Interactive programming is awesome
Having the game update whenever the code changes is an eye-opener. Combined with the ability to mold new code snippets in the REPL, while evaluating them against the current state of the game makes for the shortest feedback loop I've ever experienced.
Canvas vs the DOM
The game is canvas based, which means that the entire game area is re-rendered at every frame. The graphics are simple square shapes which could easily have been drawn with HTML and CSS instead. Then I could have relied on React instead to render the game more efficiently. While it is fun to code against the canvas API, it is still at a lower level than the DOM, making you do more yourself.
In Bruce Haumann's Clojure west presentation he demonstrated running tests automatically in a separate tab and using the test tab's favicon color to indicate if tests failed or not. This worked great out of the box, so I'll definitely use that more in the future. Having tests is still valuable in an interactive programming environment, especially for a dynamic language such as ClojureScript.
Separating rendering and logic
When writing games, you want your game logic to be time-based instead of based on the frame rate. You want the game to run at a consistent speed across all devices. There are several ways to achieve this effect. With the snake game I render based on a getAnimationFrame loop. The game logic is in a separate core.async loop that is timeout-based. If the core.async timeout was consistent and reliable, this might have worked out great. Ideally, it enables me to avoid having to pass the delta time between two render invocations into the game logic function. But the game appears laggy at times, which makes me think this game loop separation was not a good idea. I'll have to look further into this issue.
In order to have interactive programming, your code needs to be reloadable. With ClojureScript, this is way easier than with imperative languages, but there are still pitfalls to be aware of. In the snake game, the game loop runs through a core-async go-loop block. I had to add a designated stop channel in order to stop the go-loop when reloading the game.
(defn game-loop [stop-chan] "Separate game loop" (go-loop  (alt! (timeout 40) (do (swap! model update-model) (recur)) stop-chan (println "Stopping game loop")))) ;; Designated channel for stopping the game from Figwheel when reloading code (defonce stop-game-chan (chan)) ;; Start the game (game-loop stop-game-chan)

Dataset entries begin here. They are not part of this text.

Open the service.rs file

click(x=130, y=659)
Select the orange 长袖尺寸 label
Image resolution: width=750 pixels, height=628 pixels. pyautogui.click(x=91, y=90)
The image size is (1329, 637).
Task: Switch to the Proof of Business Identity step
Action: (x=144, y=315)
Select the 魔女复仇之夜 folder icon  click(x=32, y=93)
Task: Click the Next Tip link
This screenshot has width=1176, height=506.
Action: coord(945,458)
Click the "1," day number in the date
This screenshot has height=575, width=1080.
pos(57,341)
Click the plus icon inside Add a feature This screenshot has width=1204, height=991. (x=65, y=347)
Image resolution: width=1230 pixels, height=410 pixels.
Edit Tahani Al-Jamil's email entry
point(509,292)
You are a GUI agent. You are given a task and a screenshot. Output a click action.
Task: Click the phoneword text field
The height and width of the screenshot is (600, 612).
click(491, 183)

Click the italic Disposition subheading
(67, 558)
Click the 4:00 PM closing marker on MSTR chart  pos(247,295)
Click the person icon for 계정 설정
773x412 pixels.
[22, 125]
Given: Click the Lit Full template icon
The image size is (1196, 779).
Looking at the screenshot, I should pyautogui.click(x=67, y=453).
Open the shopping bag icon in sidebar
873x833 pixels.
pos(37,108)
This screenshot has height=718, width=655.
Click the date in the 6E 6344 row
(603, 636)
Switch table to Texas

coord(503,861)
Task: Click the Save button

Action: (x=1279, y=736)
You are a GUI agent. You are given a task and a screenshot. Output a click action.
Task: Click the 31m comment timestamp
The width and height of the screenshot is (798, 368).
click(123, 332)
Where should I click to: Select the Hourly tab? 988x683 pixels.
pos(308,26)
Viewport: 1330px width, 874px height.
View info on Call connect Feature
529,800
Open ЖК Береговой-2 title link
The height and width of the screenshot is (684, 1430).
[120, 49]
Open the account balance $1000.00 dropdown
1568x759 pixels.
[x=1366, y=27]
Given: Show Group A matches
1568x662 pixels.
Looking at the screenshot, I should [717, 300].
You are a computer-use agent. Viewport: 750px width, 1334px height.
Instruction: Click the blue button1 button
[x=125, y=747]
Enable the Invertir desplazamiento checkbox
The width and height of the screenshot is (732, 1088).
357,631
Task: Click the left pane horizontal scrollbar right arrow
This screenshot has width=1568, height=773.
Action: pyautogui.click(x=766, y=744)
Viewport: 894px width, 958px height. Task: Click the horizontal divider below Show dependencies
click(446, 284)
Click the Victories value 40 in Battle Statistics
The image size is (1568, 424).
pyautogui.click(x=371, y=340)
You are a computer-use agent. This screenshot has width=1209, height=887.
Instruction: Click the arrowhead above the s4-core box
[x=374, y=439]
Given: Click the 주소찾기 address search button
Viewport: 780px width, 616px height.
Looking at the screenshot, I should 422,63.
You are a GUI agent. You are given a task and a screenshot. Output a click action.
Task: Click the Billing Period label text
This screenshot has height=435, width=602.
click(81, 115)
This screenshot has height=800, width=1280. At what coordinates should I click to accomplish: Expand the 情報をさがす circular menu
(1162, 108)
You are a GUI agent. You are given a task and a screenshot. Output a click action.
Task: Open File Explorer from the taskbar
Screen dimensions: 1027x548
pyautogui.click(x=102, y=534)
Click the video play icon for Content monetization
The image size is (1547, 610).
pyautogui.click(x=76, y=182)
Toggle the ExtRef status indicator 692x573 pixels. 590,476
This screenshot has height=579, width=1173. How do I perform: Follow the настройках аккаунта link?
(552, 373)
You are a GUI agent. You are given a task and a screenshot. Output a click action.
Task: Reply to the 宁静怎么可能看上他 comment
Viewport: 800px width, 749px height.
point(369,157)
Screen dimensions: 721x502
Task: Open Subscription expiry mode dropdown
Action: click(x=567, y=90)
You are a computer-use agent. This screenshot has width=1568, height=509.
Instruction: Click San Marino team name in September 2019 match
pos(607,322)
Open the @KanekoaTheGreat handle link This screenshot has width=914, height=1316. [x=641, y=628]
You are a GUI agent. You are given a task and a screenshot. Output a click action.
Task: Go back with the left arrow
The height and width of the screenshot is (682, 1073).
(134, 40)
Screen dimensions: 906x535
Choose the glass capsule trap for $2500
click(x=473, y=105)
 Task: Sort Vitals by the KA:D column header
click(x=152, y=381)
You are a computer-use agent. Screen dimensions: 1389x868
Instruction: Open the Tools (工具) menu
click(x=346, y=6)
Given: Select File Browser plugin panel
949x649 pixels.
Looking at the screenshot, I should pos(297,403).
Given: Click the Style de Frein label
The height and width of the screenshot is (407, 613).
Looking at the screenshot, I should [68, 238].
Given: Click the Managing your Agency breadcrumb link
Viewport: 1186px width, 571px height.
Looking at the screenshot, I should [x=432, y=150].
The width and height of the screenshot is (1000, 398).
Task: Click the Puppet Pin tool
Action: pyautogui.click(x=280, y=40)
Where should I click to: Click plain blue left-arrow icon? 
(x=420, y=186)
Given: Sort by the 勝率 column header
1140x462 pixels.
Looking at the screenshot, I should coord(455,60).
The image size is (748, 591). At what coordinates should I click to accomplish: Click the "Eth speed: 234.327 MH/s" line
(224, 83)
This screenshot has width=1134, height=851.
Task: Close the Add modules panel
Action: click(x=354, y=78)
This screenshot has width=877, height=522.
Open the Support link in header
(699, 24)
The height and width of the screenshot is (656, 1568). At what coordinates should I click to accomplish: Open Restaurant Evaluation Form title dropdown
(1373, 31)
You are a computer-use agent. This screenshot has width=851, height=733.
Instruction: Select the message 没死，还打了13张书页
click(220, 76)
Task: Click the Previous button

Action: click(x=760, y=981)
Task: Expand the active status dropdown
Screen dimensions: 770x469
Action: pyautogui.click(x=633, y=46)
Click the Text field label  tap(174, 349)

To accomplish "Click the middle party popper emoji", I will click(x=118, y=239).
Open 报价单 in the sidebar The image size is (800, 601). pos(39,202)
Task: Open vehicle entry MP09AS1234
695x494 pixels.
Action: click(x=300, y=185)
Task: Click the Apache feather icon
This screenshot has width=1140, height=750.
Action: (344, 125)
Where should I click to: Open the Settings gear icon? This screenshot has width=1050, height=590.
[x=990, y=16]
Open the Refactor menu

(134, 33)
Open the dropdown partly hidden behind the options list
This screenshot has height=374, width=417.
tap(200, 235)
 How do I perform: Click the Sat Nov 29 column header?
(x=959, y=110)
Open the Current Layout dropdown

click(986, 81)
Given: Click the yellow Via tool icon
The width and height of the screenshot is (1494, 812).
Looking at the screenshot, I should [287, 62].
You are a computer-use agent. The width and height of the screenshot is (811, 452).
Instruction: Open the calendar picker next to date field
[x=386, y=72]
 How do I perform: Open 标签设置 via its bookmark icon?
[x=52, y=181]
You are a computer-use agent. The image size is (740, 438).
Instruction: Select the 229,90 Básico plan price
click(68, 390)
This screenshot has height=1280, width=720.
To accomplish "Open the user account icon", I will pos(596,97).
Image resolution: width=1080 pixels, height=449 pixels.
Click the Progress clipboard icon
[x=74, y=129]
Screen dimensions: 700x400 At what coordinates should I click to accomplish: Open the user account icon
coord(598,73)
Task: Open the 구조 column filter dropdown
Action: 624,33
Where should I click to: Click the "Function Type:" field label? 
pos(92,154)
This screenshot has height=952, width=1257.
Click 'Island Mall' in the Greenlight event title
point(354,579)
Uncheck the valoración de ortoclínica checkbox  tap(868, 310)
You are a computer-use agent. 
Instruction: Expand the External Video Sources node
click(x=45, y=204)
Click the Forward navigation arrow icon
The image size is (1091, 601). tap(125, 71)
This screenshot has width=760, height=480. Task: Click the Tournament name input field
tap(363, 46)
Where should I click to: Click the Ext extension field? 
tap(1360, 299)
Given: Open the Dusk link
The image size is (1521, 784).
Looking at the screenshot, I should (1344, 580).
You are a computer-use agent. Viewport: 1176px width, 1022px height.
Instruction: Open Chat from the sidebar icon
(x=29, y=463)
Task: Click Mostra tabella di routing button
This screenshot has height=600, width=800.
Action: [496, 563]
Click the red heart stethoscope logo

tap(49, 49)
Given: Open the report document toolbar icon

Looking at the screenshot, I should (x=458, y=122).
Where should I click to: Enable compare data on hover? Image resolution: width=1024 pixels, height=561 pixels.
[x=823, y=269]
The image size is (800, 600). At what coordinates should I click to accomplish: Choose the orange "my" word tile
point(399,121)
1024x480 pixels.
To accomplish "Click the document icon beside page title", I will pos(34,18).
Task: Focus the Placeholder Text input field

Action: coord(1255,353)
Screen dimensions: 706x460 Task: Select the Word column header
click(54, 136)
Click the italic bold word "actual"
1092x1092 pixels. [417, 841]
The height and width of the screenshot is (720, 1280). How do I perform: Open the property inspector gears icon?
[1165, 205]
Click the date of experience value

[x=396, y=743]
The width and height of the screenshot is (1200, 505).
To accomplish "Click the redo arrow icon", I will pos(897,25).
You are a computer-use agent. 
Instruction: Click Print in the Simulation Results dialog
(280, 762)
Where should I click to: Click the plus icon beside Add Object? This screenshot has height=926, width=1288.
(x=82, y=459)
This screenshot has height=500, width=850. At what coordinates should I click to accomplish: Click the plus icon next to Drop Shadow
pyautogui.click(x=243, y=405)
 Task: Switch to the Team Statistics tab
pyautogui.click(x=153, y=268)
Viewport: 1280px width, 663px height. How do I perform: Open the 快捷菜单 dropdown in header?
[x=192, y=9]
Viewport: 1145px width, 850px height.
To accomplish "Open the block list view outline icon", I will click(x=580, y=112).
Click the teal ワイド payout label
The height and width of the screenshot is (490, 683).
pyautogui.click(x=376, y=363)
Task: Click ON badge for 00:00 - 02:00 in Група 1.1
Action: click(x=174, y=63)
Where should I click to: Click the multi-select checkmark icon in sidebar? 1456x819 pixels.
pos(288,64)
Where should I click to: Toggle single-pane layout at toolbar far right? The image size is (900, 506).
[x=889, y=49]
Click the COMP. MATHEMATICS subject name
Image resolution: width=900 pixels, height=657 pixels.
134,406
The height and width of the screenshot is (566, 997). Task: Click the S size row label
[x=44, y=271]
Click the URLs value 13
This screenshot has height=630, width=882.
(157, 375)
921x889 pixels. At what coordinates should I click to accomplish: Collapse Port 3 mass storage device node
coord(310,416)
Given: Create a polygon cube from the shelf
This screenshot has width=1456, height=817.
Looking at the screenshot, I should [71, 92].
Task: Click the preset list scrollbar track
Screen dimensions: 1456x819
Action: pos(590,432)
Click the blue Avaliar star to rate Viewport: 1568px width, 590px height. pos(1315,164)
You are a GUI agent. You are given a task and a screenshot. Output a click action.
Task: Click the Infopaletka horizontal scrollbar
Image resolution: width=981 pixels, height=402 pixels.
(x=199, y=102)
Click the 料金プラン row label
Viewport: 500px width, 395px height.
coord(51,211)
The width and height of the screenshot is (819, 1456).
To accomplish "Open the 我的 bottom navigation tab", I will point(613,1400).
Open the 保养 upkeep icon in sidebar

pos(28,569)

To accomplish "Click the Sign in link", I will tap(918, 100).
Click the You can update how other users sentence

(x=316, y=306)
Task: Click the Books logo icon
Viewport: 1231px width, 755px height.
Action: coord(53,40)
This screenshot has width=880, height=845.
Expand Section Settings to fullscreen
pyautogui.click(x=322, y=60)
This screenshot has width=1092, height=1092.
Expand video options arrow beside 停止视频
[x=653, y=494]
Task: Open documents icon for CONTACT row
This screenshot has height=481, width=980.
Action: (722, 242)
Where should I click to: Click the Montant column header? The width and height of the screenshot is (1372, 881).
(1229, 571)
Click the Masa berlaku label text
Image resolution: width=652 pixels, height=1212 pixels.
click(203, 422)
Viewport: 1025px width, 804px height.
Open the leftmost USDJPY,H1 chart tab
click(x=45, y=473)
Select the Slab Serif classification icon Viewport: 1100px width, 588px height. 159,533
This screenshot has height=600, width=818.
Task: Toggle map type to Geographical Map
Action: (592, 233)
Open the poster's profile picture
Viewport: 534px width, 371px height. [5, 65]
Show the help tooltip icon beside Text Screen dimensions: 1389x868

When figwheel reloads the code, a message is put on the stop-channel which ends the go-loop. Without it, a new game loop would be added every time the code was reloaded.
Mutation from a distance
All of the game state lives in a single atom and mostly updated in the game loop. However, the keyboard events are fed in to a core.async channel and end up in a function that swaps the state of the atom from a distance. This is a pragmatic decision that works well in a small game. However, to be purely functional, changes to the atom should be isolated to a single place in the game loop.
In my next game I'd like to try to avoid mutation from a distance by using the techniques from the excellent Purely functional retrogames series by James Hague.